*Requirement*
Copy without alteration the part of the items that opens with the line containing "Given: Select Shipments under 17TRACK" and closes with the line containing "tap(1007, 314)".

═══ Supplied records ═══

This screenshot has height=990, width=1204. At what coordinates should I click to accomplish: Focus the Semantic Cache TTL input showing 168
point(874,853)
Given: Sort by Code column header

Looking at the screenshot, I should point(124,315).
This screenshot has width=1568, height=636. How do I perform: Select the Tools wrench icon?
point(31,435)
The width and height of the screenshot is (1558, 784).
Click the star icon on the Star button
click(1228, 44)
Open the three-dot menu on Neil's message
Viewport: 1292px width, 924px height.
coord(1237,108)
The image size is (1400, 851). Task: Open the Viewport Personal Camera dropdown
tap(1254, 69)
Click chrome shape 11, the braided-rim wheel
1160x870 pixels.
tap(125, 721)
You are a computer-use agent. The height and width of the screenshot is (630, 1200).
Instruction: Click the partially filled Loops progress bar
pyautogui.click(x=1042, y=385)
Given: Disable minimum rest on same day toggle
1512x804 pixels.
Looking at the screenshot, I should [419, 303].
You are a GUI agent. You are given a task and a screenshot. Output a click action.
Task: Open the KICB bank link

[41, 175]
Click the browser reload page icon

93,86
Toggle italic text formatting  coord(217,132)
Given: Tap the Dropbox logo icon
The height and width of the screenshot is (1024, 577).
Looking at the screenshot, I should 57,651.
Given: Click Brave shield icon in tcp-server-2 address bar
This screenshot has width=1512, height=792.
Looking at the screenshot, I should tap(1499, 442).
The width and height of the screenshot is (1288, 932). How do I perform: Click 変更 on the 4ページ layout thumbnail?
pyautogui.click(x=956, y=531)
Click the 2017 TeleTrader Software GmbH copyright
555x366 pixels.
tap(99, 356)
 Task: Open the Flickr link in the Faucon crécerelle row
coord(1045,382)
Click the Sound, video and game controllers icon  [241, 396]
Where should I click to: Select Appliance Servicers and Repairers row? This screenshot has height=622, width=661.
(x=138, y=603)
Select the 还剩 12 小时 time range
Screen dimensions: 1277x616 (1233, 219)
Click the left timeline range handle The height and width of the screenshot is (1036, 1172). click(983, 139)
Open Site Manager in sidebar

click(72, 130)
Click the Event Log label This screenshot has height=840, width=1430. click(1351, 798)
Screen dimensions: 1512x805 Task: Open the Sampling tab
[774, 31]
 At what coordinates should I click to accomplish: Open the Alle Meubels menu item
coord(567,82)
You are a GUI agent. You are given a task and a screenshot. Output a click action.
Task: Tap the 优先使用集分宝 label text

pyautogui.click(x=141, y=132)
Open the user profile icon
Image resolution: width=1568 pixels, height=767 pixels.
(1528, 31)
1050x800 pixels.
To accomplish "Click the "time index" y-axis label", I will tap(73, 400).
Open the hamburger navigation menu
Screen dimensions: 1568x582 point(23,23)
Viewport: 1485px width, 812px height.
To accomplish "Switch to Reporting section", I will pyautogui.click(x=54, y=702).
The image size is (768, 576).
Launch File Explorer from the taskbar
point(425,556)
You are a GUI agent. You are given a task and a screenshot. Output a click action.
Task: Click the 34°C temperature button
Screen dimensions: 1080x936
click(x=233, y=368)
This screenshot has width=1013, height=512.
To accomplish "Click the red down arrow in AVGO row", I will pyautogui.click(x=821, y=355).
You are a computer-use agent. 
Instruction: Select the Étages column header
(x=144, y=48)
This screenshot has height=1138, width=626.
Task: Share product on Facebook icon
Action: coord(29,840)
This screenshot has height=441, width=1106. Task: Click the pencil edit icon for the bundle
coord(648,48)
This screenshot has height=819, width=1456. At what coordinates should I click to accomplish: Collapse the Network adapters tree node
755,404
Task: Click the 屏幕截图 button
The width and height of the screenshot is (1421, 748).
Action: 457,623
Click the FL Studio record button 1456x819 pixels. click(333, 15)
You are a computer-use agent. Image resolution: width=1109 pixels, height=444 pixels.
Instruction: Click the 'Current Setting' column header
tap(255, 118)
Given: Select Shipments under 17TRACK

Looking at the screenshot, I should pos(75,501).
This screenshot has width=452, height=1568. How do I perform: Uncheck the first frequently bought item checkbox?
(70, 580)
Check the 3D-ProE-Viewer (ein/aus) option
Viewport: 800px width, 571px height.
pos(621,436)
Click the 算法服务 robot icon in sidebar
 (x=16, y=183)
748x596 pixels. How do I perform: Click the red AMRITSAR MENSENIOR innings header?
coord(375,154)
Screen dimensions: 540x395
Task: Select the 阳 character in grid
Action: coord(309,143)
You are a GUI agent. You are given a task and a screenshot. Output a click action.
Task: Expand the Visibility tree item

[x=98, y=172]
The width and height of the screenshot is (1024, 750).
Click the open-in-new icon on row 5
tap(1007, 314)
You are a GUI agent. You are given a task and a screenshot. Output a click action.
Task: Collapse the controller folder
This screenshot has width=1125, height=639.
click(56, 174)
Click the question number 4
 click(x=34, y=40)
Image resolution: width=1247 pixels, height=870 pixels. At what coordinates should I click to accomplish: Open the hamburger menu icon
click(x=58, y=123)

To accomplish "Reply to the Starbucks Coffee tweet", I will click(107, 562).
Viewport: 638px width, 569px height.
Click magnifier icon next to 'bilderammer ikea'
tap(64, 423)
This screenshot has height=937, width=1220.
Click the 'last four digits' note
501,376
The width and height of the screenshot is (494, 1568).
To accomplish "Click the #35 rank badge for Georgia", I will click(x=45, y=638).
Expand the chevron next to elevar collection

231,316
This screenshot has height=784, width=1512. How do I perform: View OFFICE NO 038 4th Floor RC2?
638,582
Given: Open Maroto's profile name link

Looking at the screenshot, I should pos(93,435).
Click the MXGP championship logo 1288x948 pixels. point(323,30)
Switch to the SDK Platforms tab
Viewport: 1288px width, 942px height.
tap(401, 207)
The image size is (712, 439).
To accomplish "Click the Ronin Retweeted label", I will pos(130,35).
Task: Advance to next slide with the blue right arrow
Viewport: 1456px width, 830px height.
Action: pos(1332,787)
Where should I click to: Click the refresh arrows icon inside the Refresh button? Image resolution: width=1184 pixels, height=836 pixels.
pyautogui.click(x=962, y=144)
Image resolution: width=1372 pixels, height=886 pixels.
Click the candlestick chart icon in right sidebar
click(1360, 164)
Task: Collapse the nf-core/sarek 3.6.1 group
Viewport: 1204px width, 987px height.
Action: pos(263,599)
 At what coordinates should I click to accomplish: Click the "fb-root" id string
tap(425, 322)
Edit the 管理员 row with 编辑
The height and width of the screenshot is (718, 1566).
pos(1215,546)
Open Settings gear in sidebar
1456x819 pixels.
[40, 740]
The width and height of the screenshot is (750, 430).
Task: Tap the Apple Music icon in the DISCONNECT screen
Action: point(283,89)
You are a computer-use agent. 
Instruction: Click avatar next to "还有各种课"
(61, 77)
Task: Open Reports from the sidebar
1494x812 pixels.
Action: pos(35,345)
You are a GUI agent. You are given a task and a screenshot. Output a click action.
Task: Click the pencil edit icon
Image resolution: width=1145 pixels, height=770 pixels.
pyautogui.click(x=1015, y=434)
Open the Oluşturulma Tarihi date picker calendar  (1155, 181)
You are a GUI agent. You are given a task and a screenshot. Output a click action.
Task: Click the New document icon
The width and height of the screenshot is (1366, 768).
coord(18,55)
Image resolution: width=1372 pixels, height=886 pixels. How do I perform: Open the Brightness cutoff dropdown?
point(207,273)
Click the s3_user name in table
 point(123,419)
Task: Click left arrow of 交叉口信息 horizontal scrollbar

═══

*Response*
Given: Select Shipments under 17TRACK

Looking at the screenshot, I should pos(75,501).
This screenshot has width=452, height=1568. How do I perform: Uncheck the first frequently bought item checkbox?
(70, 580)
Check the 3D-ProE-Viewer (ein/aus) option
Viewport: 800px width, 571px height.
pos(621,436)
Click the 算法服务 robot icon in sidebar
 (x=16, y=183)
748x596 pixels. How do I perform: Click the red AMRITSAR MENSENIOR innings header?
coord(375,154)
Screen dimensions: 540x395
Task: Select the 阳 character in grid
Action: coord(309,143)
You are a GUI agent. You are given a task and a screenshot. Output a click action.
Task: Expand the Visibility tree item

[x=98, y=172]
The width and height of the screenshot is (1024, 750).
Click the open-in-new icon on row 5
tap(1007, 314)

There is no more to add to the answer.